Goal of the exercise
From the top of the entries below through the line containing "Task: Enter fullscreen preview mode", return every line exactly as written, please, and stop there.

Dataset records
-.-.-
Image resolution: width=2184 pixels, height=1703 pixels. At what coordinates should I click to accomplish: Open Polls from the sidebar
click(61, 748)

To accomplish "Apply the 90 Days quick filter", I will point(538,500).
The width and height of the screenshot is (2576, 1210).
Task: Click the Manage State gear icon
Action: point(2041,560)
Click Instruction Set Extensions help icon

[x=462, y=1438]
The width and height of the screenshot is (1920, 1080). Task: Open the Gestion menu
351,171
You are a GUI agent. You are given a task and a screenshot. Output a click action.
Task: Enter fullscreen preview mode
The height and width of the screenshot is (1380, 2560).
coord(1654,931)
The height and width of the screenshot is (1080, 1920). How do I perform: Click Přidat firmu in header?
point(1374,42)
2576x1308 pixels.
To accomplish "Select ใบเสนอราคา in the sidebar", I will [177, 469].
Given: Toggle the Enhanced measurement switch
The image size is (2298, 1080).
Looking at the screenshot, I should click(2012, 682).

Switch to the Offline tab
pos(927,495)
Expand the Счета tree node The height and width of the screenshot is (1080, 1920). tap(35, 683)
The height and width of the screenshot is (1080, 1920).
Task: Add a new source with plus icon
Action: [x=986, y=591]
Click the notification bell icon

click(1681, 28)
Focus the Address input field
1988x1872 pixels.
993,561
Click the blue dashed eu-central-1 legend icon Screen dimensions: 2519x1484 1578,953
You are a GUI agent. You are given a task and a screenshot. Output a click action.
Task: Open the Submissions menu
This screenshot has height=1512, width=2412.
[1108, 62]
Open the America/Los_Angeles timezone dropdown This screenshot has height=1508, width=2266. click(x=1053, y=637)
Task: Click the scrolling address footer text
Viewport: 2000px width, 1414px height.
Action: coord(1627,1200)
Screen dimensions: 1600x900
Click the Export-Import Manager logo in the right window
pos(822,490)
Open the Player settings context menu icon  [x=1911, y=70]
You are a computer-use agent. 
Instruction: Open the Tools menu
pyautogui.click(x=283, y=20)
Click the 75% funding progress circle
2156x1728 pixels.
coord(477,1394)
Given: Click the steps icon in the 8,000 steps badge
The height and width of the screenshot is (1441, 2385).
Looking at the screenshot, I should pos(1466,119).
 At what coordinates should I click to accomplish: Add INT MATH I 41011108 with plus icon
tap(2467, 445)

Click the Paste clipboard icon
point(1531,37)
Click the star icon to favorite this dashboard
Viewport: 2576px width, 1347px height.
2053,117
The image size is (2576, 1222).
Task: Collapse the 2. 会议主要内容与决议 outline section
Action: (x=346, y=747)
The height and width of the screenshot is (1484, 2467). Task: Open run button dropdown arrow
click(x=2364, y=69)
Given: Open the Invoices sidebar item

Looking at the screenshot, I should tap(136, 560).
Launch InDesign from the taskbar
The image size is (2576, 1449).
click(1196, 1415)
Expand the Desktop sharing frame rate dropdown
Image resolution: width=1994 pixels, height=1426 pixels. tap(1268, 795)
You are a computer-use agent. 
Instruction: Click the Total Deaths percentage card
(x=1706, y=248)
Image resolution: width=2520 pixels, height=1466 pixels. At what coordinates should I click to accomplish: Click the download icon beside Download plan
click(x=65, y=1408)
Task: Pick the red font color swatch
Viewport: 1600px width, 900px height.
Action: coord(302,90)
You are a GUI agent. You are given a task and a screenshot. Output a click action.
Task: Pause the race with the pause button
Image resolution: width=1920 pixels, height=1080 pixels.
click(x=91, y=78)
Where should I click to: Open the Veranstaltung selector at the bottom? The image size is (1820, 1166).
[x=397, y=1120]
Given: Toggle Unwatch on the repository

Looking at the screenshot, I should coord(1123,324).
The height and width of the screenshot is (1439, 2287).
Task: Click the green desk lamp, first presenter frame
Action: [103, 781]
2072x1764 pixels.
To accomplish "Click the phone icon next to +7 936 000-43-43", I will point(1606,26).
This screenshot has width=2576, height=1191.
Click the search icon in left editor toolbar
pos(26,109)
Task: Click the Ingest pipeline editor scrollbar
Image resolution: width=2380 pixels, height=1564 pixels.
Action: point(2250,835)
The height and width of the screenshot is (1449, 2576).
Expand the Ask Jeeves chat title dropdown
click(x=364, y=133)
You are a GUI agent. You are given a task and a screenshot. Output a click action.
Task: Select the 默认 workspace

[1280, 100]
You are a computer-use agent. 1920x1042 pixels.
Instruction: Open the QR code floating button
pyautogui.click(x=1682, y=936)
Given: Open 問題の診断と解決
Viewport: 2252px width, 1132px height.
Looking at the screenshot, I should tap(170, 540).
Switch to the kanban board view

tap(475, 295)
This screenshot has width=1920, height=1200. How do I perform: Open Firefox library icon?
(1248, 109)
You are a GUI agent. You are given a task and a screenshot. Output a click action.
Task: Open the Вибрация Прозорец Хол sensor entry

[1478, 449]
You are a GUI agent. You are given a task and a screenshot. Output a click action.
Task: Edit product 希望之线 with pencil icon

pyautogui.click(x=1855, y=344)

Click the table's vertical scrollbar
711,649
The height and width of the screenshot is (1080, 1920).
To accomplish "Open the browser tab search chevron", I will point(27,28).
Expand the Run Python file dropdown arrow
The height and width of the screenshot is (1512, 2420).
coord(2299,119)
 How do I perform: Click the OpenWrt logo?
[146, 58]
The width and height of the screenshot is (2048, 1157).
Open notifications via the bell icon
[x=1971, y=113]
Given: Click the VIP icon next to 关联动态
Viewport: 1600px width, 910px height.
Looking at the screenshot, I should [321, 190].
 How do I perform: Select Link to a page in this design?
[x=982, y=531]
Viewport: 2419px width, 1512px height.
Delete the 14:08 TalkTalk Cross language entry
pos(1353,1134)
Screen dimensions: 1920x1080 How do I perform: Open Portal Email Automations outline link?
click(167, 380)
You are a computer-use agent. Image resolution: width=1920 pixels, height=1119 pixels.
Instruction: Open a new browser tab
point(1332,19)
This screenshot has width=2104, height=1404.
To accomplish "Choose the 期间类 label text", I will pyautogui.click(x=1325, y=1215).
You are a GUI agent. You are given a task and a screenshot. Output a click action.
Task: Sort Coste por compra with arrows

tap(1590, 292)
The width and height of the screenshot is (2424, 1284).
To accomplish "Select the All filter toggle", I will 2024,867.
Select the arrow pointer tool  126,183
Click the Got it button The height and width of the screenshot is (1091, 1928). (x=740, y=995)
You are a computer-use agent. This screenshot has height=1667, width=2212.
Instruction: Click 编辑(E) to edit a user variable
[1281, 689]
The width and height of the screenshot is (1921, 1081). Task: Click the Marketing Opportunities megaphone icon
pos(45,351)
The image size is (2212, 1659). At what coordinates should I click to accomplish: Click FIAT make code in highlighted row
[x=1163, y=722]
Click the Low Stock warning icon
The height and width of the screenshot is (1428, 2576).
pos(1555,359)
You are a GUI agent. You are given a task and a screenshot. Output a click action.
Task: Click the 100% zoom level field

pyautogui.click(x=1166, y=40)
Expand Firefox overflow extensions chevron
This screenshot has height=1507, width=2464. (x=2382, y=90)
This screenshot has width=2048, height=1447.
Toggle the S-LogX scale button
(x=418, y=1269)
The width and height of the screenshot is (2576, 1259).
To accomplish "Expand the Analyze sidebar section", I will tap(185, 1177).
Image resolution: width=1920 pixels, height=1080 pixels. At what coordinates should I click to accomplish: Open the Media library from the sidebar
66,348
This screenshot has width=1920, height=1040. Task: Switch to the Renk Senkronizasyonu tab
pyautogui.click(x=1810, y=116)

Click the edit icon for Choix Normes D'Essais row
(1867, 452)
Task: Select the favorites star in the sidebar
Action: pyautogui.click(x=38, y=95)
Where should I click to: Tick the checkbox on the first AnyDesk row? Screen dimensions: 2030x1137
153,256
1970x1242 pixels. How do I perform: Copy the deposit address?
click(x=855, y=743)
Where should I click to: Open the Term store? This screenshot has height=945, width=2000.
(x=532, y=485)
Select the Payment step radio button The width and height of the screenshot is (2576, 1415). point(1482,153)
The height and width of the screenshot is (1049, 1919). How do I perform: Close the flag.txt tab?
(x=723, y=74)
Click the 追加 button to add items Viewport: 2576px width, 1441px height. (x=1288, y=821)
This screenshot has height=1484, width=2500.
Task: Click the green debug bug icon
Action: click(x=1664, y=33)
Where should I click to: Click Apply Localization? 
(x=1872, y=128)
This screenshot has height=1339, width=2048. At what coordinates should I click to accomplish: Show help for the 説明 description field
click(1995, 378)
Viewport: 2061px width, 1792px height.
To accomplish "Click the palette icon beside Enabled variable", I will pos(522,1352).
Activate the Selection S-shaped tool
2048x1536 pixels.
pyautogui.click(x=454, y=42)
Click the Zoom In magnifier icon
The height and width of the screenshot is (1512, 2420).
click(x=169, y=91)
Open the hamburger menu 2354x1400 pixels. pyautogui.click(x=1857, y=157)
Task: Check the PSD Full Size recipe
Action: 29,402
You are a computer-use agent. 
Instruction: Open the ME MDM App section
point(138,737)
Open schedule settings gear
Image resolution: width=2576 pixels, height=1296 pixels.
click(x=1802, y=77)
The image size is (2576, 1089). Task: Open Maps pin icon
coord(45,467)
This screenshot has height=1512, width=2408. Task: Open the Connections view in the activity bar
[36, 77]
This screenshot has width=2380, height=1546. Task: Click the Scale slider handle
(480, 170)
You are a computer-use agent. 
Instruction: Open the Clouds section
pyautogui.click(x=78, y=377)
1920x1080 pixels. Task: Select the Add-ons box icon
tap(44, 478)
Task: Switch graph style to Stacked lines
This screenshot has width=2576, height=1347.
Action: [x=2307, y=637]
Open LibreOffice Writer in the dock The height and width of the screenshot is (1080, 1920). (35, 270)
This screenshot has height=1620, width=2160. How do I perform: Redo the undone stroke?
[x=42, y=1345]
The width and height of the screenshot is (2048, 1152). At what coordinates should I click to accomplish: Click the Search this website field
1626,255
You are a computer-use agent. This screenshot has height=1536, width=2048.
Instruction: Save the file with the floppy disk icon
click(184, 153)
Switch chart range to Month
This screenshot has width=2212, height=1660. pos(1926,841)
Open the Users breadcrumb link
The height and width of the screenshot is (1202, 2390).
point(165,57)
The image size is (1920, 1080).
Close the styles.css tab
-.-.-
Task output
Image resolution: width=2184 pixels, height=1703 pixels. At what coordinates should I click to accomplish: Open Polls from the sidebar
click(61, 748)

To accomplish "Apply the 90 Days quick filter", I will point(538,500).
The width and height of the screenshot is (2576, 1210).
Task: Click the Manage State gear icon
Action: point(2041,560)
Click Instruction Set Extensions help icon

[x=462, y=1438]
The width and height of the screenshot is (1920, 1080). Task: Open the Gestion menu
351,171
You are a GUI agent. You are given a task and a screenshot. Output a click action.
Task: Enter fullscreen preview mode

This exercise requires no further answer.